- [Supplied text]
- The Pew Research Center indicates that confidence in traditional media has decreased every year during the past 10 years.
- Fully 46 percent of the U.S. public gets their news online at least once a week while a third (32 percent) seeks out online news every day.
- 25 million people record and watch major evening newscasts, but only 8 percent of the 315 million U.S. population tunes in.
- About 93 percent of the U.S. population claims that they listen to radio at some point during the day.
- Nielsen estimates that there are nearly 180 million blogs in the world.
- Blogger software service WordPress says that it adds another 100,000 daily.
- And PR professionals now outnumber journalists 4:1.
These are some of the sobering statistics in the article “Sourcing Information: the Impact of ‘Pageview Journalism’” in Public Relations Tactics (March 2013, Public Relations Society of America).
What does all that mean?
I think it means both challenges and opportunities.
Challenges because:
- It is certainly harder and harder for PR professionals to reach journalists.
- It is harder for professional journalists to reach their intended audiences.
- Media and sources of information are more and more fragmented.
- Credibility is definitely threatened.
- Traditional (mainstream) media is shrinking.
- Gullibility is both rampant (witness all the online scams) and extinct (witness the lack of confidence in traditional media).
- The opportunities for inaccurate information to go viral increase each day.
- The need for analysis will increase.
Opportunities because:
- Organizations have more ways to reach their “publics” directly.
- PR professionals can definitely take up the slack in terms of research and preparation of good stories, visuals and the like.
- Traditional media needs the help of PR professionals, probably more than ever before.
- As stated earlier, the need for analysis—for someone to put the factoids into context—will become greater and greater. Another opportunity for PR professionals to shine.
What will happen in the next few years? Probably an acceleration of the trends (e.g., fragmentation of the media, dearth of context and analysis, decrease in the number and quality of traditional media outlets) that have created our present situation. And what that will bring about, I hesitate to speculate.

- [Data under study]

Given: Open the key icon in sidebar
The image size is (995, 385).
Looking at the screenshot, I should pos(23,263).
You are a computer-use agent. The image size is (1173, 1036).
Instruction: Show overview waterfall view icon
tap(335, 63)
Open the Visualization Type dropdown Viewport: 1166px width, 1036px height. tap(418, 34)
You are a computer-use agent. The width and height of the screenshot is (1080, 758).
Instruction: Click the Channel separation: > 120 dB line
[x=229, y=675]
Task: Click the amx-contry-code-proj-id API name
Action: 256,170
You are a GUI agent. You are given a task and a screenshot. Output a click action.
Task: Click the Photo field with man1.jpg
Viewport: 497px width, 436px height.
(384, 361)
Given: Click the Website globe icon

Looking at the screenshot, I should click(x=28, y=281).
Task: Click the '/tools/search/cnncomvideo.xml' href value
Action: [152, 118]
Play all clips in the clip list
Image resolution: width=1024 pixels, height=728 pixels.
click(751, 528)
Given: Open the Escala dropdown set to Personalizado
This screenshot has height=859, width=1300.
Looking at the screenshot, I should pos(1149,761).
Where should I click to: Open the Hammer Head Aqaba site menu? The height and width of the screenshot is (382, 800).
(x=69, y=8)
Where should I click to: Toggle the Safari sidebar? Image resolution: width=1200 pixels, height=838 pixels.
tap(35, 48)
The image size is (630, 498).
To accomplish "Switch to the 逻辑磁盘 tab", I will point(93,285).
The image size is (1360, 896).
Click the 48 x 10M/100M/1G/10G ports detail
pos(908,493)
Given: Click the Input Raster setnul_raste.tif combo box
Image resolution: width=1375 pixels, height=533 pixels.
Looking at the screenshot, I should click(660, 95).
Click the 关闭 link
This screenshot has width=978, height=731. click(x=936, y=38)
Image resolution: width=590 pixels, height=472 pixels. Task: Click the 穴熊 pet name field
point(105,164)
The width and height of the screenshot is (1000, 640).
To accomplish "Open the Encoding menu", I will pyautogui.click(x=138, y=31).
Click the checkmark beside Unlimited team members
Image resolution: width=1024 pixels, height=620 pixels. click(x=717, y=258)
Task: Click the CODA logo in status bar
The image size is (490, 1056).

- [Assignment 1]
Decide whether each statement agrees with the passage on media trends, answering yes or no and quoting the words of the passage that settle it: (a) PR professionals outnumber journalists four to one. (b) Nielsen puts the number of blogs in the world at about 100,000. (c) About 93 percent of the U.S. population says it listens to radio at some point during the day.
- [Assignment 2]
Rewrite the part of the passage on media trends that opens with "- And PR professionals" and closes with "increase each day.", changing "Credibility" to "Trust".
The rows have no connection to the passage on media trends.

- [Task solution 1]
(a) Yes: "And PR professionals now outnumber journalists 4:1."
(b) No: "Nielsen estimates that there are nearly 180 million blogs in the world."
(c) Yes: "About 93 percent of the U.S. population claims that they listen to radio at some point during the day."

- [Task solution 2]
- And PR professionals now outnumber journalists 4:1.
These are some of the sobering statistics in the article “Sourcing Information: the Impact of ‘Pageview Journalism’” in Public Relations Tactics (March 2013, Public Relations Society of America).
What does all that mean?
I think it means both challenges and opportunities.
Challenges because:
- It is certainly harder and harder for PR professionals to reach journalists.
- It is harder for professional journalists to reach their intended audiences.
- Media and sources of information are more and more fragmented.
- Trust is definitely threatened.
- Traditional (mainstream) media is shrinking.
- Gullibility is both rampant (witness all the online scams) and extinct (witness the lack of confidence in traditional media).
- The opportunities for inaccurate information to go viral increase each day.